*** Begin section ***
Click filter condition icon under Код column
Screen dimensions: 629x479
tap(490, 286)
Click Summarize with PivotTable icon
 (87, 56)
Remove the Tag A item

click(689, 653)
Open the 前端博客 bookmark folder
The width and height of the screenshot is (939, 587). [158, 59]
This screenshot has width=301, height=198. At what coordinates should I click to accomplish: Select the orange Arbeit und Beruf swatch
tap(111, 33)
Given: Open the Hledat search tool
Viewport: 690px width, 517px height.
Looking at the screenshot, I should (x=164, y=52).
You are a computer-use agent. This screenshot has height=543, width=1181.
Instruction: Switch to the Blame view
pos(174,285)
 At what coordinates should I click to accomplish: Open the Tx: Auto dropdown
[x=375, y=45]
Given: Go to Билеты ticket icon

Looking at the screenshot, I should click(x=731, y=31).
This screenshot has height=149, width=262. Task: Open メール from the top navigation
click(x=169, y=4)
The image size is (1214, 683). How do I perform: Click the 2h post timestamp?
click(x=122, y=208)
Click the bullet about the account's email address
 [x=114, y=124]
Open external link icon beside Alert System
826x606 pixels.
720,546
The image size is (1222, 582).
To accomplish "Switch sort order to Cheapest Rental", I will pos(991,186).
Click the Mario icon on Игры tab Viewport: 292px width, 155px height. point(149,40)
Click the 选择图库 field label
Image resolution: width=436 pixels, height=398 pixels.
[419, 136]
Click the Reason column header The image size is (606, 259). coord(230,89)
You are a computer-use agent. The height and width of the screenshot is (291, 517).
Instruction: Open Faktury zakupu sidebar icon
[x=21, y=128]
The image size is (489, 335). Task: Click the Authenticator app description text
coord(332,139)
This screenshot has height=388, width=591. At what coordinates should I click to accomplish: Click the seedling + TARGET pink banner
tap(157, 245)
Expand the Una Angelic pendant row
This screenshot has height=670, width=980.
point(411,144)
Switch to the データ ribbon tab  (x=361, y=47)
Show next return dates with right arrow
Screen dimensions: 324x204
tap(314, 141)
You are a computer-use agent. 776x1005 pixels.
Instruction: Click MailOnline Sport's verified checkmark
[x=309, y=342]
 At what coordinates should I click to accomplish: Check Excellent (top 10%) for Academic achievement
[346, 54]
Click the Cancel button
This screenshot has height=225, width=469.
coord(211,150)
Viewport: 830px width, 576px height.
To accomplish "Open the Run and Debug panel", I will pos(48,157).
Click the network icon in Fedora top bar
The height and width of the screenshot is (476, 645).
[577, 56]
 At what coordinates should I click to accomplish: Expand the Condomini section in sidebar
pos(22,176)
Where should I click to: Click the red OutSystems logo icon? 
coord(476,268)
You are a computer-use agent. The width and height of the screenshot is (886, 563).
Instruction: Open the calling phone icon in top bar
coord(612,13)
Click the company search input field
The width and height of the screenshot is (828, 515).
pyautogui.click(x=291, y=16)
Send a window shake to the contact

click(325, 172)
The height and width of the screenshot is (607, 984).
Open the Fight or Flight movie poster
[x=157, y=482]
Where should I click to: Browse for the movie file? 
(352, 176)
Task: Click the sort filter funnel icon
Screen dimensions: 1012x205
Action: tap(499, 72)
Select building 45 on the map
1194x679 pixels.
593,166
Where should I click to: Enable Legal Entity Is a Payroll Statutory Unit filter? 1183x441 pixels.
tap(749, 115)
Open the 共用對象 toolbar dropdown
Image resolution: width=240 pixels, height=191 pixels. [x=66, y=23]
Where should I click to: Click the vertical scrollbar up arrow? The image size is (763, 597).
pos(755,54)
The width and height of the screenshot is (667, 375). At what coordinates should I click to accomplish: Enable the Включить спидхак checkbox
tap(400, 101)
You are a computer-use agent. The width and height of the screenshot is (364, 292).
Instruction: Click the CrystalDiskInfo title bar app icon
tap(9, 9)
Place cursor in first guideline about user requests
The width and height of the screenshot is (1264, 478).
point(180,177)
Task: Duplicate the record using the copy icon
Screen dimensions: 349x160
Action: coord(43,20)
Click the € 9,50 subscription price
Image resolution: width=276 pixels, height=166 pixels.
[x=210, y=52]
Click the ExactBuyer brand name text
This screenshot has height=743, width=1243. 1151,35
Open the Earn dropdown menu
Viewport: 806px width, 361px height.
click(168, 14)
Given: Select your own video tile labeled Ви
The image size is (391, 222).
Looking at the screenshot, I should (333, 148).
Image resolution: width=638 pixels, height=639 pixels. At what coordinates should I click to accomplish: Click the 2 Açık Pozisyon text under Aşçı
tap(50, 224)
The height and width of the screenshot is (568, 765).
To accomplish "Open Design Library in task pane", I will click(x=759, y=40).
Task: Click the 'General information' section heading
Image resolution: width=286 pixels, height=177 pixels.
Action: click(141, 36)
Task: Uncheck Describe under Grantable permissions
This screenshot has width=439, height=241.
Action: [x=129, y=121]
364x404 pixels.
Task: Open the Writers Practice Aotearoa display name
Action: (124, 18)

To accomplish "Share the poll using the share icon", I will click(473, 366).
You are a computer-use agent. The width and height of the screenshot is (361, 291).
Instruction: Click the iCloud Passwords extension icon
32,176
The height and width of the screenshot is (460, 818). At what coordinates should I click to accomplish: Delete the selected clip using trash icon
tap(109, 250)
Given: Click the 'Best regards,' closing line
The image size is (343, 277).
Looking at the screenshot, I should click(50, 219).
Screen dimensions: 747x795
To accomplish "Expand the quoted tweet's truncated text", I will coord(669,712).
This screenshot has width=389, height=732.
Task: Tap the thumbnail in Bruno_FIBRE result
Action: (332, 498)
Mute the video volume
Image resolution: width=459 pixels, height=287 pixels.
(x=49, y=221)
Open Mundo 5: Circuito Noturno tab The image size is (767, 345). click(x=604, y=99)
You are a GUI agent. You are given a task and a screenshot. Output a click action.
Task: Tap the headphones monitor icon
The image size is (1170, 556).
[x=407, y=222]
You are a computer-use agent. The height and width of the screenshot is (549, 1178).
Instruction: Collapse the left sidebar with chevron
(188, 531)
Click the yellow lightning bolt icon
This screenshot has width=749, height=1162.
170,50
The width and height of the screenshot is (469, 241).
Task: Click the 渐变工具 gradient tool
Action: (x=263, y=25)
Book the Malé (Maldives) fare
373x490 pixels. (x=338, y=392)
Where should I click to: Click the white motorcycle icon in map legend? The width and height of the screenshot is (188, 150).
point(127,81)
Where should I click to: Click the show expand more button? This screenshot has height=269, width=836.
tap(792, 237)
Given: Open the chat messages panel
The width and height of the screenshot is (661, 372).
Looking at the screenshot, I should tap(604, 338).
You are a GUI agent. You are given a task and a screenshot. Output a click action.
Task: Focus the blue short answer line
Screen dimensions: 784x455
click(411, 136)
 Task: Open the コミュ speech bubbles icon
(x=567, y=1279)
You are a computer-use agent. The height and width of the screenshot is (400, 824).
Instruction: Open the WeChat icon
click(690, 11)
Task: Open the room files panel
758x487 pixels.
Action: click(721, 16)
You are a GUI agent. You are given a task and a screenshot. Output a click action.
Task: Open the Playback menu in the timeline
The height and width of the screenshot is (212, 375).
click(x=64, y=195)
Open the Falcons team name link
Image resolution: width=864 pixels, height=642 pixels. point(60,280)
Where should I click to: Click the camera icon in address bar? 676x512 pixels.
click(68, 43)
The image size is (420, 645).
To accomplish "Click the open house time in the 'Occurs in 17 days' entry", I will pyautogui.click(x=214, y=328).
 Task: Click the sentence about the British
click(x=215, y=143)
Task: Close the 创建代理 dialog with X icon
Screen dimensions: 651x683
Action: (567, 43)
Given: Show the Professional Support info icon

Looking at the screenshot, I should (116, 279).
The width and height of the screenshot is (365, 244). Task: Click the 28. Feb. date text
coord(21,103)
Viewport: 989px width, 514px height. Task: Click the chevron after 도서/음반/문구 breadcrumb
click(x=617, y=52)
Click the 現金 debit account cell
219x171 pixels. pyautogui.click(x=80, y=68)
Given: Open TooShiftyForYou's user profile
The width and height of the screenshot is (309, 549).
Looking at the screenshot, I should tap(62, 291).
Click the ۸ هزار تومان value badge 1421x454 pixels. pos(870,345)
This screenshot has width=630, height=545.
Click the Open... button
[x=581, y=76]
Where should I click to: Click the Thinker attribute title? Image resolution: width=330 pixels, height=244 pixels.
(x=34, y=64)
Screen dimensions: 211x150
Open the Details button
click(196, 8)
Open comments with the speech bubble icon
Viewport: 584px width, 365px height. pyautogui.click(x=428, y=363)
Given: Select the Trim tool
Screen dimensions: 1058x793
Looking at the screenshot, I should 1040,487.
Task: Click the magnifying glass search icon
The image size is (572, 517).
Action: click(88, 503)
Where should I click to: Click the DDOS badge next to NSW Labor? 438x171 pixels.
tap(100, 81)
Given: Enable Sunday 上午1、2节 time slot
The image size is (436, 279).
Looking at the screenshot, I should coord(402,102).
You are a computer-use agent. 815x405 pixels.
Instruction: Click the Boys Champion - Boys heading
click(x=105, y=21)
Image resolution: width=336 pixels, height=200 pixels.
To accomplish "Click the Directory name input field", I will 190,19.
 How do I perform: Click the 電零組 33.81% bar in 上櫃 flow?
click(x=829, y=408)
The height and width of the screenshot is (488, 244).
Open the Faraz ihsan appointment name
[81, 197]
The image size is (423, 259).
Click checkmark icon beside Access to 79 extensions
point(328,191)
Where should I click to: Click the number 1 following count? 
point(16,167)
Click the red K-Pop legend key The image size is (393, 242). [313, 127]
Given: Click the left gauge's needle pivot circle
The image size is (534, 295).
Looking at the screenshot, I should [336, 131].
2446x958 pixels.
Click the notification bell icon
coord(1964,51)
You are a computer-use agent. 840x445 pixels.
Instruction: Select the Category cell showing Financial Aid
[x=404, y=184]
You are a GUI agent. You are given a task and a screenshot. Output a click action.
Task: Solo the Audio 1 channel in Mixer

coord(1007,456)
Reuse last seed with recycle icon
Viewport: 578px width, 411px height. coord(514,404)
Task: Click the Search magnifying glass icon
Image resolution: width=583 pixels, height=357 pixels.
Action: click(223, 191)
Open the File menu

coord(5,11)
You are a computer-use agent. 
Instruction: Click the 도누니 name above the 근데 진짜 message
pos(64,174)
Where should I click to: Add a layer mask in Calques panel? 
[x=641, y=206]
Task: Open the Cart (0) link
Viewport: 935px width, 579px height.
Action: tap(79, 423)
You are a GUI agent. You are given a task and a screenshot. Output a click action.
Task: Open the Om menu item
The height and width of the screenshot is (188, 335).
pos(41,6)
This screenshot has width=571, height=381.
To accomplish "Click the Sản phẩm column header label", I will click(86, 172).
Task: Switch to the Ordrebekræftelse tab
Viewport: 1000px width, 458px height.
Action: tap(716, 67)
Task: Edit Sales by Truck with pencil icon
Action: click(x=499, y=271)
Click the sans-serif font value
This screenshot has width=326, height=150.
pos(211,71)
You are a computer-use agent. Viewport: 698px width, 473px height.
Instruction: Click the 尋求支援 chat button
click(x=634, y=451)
*** End section ***
● **Task instructions**
Determine how many lines of the entries contain the string "input", and reply with nothing but the number.

● **Answer**
2